Stored dataset items:
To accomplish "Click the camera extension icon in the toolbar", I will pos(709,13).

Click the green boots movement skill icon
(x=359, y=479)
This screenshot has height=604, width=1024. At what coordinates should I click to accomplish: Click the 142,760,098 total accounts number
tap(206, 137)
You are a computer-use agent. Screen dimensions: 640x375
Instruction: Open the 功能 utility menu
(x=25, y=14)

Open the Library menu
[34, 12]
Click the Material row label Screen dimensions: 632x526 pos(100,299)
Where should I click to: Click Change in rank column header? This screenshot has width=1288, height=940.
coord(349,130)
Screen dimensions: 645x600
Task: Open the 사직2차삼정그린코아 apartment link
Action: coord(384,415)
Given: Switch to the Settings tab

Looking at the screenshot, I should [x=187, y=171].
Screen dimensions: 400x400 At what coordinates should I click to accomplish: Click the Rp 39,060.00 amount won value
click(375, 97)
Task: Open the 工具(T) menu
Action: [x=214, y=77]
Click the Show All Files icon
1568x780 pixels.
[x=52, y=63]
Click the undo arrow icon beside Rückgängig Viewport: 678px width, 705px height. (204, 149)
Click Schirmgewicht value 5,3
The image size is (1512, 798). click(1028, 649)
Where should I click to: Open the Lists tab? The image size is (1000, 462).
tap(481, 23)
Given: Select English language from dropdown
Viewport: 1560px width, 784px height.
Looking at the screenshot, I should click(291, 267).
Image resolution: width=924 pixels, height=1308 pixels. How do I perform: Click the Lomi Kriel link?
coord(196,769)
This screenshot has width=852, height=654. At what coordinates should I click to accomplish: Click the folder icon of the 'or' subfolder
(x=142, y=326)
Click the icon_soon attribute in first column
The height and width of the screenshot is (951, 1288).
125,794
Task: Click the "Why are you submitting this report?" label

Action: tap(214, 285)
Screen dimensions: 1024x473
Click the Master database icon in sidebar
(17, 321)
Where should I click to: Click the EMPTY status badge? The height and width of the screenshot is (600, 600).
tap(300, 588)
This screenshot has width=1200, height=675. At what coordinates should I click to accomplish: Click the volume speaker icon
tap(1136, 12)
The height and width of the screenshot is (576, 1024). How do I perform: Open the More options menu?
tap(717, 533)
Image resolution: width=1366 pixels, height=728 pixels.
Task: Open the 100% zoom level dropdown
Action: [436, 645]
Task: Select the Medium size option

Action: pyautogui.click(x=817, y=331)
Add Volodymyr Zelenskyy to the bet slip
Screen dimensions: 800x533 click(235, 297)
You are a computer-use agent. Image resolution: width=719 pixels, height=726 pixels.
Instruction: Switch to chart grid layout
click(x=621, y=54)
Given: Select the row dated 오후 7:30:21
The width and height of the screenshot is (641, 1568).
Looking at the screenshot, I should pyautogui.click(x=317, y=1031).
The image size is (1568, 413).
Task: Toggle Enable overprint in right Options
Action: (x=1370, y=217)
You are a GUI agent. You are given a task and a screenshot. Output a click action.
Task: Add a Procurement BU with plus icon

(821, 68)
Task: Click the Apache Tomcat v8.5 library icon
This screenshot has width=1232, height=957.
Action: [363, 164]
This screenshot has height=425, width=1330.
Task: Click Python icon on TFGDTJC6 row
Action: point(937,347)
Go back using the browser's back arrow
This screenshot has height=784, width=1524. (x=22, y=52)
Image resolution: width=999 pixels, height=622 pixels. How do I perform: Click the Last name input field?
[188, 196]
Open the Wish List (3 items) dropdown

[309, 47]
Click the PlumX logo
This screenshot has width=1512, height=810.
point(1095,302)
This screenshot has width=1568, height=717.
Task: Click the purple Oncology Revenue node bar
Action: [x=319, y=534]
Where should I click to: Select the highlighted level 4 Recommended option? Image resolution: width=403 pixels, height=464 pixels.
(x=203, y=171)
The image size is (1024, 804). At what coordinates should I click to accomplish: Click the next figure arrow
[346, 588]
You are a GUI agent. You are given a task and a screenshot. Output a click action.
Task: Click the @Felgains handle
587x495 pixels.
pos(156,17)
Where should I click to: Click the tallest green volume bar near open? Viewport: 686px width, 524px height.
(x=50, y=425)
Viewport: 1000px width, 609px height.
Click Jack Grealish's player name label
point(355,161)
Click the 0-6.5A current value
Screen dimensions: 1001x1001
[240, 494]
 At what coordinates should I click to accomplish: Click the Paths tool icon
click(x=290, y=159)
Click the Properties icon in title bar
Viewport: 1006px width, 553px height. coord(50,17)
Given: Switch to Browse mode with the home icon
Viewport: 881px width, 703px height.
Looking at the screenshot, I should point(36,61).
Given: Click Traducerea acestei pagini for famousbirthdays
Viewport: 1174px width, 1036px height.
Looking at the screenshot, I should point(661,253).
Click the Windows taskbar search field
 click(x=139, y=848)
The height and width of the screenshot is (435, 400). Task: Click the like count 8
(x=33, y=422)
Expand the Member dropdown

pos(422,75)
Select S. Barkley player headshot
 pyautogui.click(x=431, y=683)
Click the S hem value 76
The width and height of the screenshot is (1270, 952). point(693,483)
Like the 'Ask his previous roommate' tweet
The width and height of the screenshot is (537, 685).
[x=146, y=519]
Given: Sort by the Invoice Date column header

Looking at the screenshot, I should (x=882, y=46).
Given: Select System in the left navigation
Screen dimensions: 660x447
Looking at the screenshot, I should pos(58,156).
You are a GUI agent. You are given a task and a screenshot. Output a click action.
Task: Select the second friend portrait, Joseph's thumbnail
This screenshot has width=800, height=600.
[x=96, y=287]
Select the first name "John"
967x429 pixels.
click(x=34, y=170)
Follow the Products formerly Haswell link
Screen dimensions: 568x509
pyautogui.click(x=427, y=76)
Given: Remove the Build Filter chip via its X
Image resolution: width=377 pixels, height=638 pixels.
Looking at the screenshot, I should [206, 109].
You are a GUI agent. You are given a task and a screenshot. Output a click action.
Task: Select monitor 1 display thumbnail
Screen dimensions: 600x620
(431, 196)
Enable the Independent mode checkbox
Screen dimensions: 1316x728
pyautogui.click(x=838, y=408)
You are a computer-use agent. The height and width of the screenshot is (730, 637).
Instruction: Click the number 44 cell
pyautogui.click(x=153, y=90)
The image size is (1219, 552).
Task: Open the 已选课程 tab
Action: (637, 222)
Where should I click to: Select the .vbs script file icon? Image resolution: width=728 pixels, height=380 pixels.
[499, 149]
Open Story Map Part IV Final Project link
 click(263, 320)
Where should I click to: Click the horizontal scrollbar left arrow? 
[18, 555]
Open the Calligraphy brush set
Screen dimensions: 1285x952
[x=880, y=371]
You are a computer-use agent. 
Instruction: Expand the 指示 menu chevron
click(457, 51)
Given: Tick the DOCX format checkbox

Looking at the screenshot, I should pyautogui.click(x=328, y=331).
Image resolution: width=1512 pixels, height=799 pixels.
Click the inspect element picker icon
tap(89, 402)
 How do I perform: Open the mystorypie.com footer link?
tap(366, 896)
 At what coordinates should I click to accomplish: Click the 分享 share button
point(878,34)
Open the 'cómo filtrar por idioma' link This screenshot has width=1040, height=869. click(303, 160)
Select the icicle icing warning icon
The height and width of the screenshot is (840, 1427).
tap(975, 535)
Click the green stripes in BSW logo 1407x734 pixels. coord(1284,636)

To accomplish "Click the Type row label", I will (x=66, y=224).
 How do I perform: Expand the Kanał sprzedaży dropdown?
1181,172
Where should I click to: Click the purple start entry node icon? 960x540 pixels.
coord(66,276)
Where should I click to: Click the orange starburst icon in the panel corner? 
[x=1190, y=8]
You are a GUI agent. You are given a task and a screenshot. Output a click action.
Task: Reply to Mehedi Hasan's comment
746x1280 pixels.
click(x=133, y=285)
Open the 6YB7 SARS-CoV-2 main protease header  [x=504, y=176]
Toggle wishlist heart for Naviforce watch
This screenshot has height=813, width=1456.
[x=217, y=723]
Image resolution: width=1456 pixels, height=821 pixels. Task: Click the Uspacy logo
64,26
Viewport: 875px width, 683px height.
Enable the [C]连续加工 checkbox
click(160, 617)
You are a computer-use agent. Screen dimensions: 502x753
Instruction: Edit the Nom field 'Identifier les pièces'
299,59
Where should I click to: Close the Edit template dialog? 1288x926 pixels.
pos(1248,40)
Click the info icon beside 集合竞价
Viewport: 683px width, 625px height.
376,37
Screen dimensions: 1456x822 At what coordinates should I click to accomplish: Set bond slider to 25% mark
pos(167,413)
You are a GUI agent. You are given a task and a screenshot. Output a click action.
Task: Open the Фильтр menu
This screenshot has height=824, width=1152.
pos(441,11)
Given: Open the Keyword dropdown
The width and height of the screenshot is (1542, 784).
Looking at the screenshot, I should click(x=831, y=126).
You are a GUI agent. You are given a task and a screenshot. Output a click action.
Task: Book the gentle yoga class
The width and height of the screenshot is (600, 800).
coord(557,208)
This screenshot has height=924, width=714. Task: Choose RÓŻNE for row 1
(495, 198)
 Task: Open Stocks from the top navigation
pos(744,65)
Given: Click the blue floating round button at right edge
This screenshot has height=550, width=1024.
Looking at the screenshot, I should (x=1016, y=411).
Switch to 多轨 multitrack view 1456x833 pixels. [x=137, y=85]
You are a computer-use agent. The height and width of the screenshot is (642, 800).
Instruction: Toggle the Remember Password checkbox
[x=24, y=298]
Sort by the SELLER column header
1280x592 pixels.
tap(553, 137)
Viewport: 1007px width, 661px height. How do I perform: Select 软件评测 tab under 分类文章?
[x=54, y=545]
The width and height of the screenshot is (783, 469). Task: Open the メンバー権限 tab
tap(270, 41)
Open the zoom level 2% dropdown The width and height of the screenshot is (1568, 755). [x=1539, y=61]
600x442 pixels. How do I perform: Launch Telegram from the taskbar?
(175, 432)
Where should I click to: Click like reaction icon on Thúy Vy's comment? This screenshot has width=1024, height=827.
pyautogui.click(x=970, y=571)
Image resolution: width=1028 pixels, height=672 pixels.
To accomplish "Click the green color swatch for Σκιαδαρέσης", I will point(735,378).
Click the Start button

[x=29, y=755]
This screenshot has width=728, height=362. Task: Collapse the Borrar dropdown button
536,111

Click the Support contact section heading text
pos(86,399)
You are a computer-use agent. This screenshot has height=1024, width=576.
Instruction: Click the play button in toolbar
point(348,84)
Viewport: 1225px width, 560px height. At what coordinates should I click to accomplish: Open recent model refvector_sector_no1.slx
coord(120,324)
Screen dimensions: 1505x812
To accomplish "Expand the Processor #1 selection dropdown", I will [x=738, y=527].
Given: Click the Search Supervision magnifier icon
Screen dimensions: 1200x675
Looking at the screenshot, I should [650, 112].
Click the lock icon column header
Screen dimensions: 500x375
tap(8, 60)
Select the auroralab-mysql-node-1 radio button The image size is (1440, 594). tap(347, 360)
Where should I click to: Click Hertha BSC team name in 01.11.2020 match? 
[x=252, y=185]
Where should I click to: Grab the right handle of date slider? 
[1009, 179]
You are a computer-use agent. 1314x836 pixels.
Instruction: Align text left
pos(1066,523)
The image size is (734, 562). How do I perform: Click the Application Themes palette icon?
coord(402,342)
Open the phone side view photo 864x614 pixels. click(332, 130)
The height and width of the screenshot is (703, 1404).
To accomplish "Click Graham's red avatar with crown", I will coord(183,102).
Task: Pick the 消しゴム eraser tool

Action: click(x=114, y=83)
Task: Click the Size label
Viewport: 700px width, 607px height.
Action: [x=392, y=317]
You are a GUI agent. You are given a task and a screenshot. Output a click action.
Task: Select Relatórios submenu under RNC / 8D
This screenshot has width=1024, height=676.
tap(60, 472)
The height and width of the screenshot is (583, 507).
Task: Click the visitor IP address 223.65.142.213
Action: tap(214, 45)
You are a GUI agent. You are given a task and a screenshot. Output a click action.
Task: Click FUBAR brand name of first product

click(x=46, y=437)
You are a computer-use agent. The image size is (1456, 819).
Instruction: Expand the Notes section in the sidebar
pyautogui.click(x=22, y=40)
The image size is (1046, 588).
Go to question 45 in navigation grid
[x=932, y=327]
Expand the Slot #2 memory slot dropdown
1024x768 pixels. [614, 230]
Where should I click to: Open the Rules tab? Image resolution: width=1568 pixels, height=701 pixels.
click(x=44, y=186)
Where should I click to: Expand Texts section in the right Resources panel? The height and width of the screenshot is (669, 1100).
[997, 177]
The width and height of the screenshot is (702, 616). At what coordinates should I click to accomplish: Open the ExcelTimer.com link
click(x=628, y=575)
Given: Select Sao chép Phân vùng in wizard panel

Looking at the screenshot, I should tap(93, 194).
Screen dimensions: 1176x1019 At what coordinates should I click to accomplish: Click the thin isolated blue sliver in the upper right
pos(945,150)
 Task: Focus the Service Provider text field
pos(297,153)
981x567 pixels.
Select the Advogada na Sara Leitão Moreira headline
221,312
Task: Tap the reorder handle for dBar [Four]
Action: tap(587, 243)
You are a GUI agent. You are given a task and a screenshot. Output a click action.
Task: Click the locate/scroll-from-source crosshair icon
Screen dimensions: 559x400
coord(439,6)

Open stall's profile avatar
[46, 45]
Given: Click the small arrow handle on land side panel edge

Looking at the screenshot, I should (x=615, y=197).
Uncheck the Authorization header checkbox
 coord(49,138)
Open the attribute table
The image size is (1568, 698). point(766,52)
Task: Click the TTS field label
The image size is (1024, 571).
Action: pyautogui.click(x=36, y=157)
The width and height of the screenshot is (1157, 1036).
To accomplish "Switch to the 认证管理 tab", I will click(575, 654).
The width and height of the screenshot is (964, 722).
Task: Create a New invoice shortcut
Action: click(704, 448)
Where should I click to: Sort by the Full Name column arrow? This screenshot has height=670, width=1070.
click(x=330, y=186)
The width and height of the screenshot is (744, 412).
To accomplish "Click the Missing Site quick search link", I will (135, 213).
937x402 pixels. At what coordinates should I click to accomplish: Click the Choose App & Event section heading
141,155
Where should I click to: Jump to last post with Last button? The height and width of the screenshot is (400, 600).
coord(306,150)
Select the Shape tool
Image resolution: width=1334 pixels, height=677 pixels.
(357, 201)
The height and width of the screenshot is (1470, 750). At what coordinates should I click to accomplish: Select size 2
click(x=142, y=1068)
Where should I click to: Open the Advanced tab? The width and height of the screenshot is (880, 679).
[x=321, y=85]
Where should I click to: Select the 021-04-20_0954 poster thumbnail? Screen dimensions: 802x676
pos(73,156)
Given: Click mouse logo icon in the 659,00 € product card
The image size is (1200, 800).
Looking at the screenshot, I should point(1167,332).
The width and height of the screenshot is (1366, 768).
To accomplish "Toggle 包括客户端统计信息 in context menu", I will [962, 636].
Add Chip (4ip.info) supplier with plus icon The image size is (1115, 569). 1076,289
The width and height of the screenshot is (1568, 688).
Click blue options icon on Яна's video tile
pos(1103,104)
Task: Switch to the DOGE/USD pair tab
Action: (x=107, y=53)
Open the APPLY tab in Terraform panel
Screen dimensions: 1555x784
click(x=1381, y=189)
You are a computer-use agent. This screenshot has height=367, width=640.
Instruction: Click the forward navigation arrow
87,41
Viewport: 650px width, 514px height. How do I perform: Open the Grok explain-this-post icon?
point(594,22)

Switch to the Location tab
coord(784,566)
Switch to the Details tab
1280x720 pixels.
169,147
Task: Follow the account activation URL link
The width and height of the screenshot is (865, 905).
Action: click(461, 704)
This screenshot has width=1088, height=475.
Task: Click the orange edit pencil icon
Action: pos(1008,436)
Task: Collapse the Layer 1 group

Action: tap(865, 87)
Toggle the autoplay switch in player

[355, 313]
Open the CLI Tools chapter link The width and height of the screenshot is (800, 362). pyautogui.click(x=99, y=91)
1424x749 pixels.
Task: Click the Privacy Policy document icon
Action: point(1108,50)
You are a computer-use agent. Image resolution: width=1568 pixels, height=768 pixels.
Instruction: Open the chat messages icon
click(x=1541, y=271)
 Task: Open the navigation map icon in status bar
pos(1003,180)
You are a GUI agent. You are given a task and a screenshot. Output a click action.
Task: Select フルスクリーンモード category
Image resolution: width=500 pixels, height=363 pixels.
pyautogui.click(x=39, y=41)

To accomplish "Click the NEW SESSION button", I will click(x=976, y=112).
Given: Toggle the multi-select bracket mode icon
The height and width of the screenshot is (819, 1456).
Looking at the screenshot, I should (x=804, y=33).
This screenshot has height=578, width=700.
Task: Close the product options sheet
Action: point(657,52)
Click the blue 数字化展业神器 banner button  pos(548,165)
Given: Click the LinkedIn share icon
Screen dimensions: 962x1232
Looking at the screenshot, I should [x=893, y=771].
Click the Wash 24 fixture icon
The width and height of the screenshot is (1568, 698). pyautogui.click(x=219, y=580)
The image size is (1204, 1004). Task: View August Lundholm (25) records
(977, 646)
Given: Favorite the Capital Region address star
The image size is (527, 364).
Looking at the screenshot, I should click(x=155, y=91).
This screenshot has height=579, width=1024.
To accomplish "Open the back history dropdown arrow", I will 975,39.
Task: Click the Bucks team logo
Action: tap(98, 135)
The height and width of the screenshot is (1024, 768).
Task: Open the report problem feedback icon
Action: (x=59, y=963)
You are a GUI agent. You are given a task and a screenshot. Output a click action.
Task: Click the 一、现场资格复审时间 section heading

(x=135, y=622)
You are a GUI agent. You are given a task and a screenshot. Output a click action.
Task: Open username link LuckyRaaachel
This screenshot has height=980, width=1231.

EXERCISE: Show the lines in the entries above that include the string "computer".

WORKED SOLUTION:
You are a computer-use agent. Screen dimensions: 640x375
You are a computer-use agent. Image resolution: width=719 pixels, height=726 pixels.
You are a computer-use agent. The height and width of the screenshot is (730, 637).
You are a computer-use agent. 
You are a computer-use agent. Screen dimensions: 502x753
You are a computer-use agent. The height and width of the screenshot is (642, 800).
You are a computer-use agent. This screenshot has height=1024, width=576.
You are a computer-use agent. 1314x836 pixels.
You are a computer-use agent. The image size is (1456, 819).
You are a computer-use agent. This screenshot has height=367, width=640.
You are a computer-use agent. Image resolution: width=1568 pixels, height=768 pixels.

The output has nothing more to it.